Steven Newcomb

Steven Newcomb is a Shawnee-Lenape scholar and author. He has been studying and writing about U.S. federal Indian law and policy since the early 1980s, particularly the application of international law to Indigenous Nations and Peoples.

Newcomb is the director of the Indigenous Law Institute, which he cofounded with Birgil Kills Straight, a Traditional Headman and Elder of the Oglala Lakota Nation. Together, they have carried on a global campaign challenging imperial Vatican documents from the 15th century. 

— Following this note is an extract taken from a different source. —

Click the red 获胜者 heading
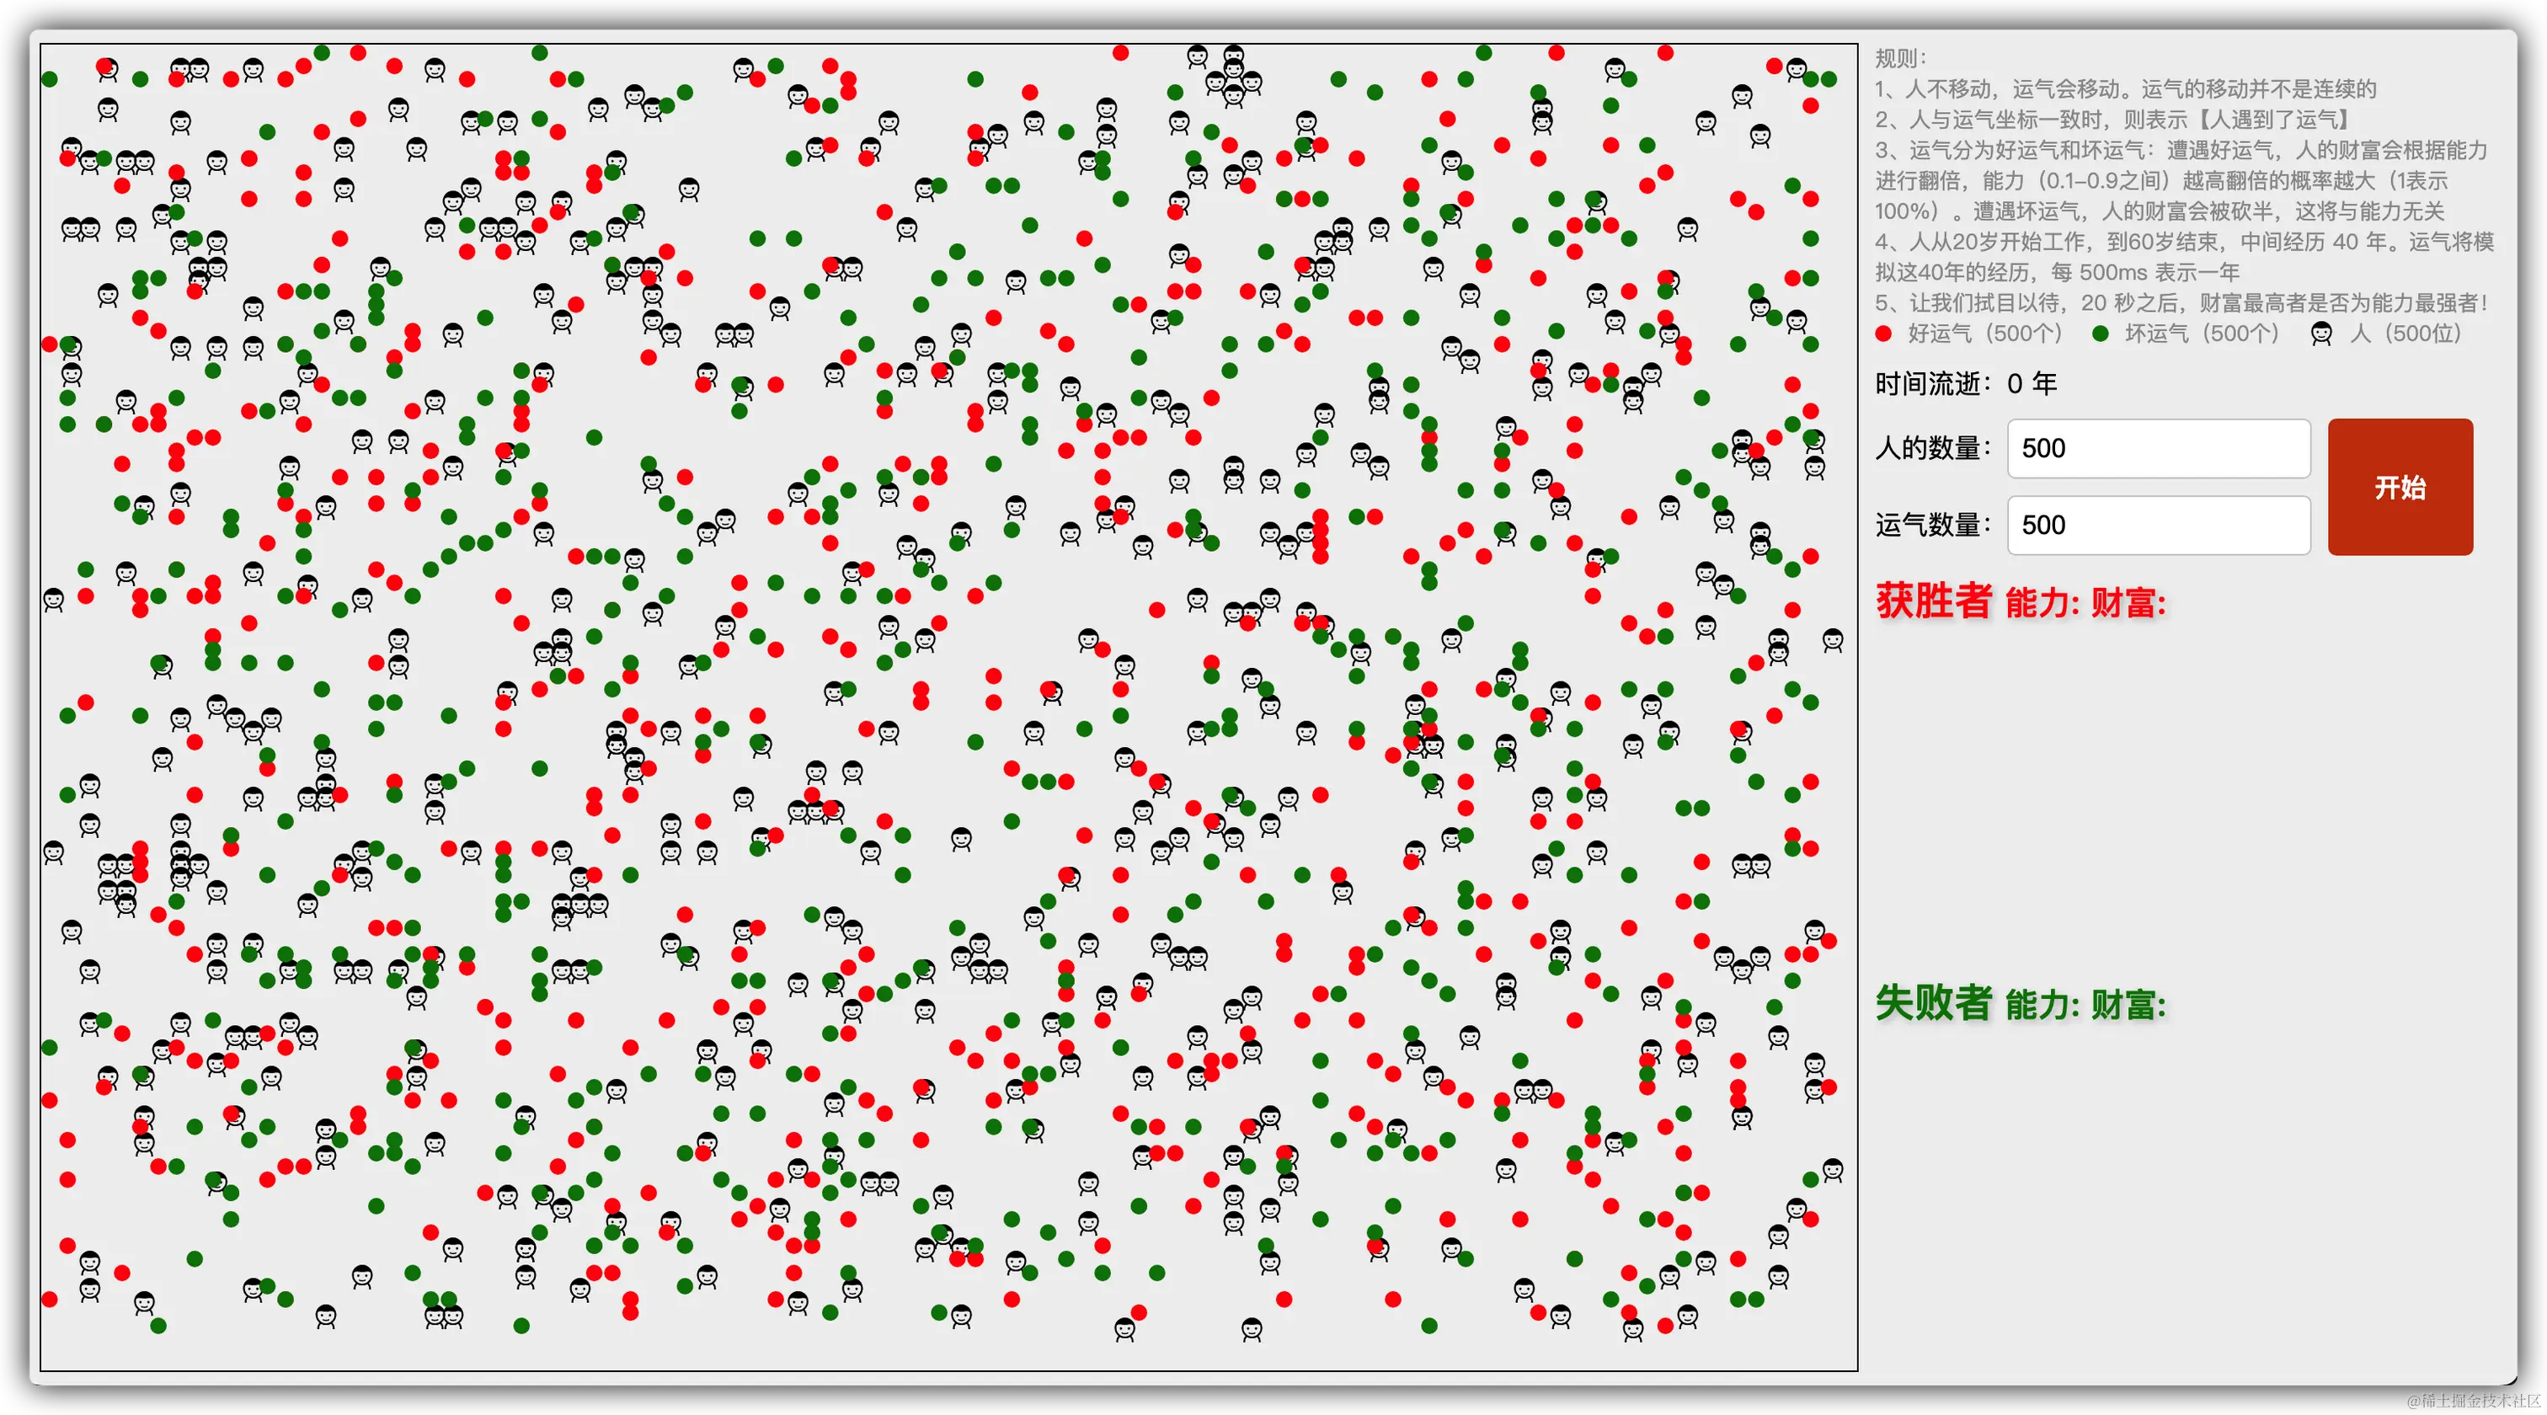 pyautogui.click(x=1933, y=601)
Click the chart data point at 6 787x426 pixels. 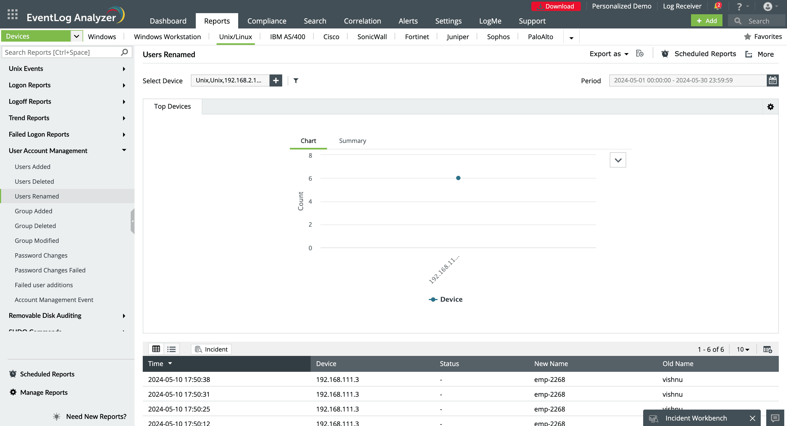[x=458, y=178]
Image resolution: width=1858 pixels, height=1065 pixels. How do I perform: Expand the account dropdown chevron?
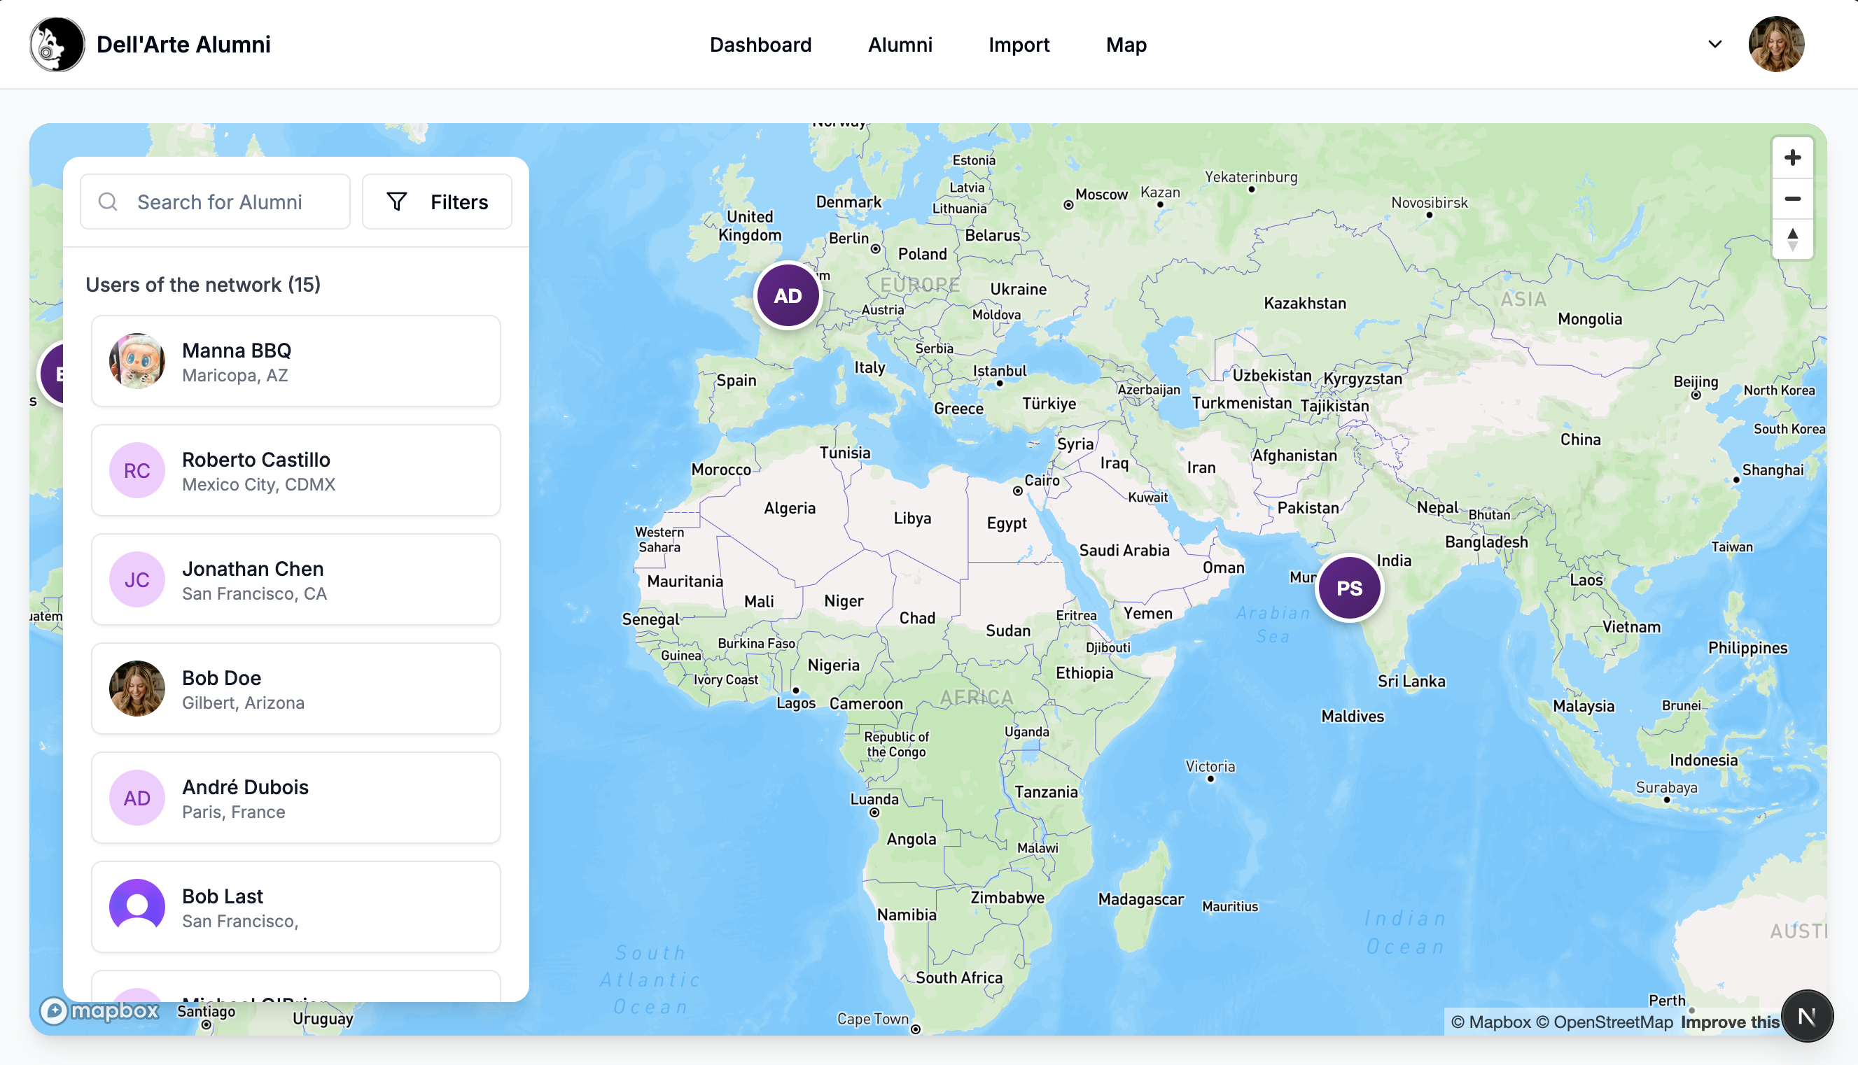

Newcomb’s book, Pagans in the Promised Land: Decoding the Doctrine of Christian Discovery (2008), relies upon recent findings in cognitive theory and a semantic analysis of the Latin and English versions of 15th century Vatican documents. He has identified the little noticed patterns found in those documents and a U.S. Supreme Court ruling, which claimed a right of a “Christian prince or people” to discover and exert a right of domination (dominorum Christianorum) over the lands of “heathens and infidels.”

Newcomb’s work has also served as a powerful context for the documentary “The Doctrine of Discovery: Unmasking the Domination Code,” directed and produced by Sheldon Wolfchild (Dakota) and coproduced by Newcomb. 

Having majored in Rhetoric and Communication at the University of Oregon, Newcomb uses his expertise in persuasive argument and rhetorical analysis on behalf of Original Nations. He has worked on Indigenous Peoples issues at the United Nations for 20 years, and has worked with numerous Native Nations and Peoples. Newcomb is published by Wiley-Blackwell (Oxford), Routledge, New York University School of Law, Fulcrum Publishing, the University of California at Los Angeles School of Law, and the Griffith School of Law in Australia. He has been a regular columnist with Indian Country Today Media Network Now since 2001.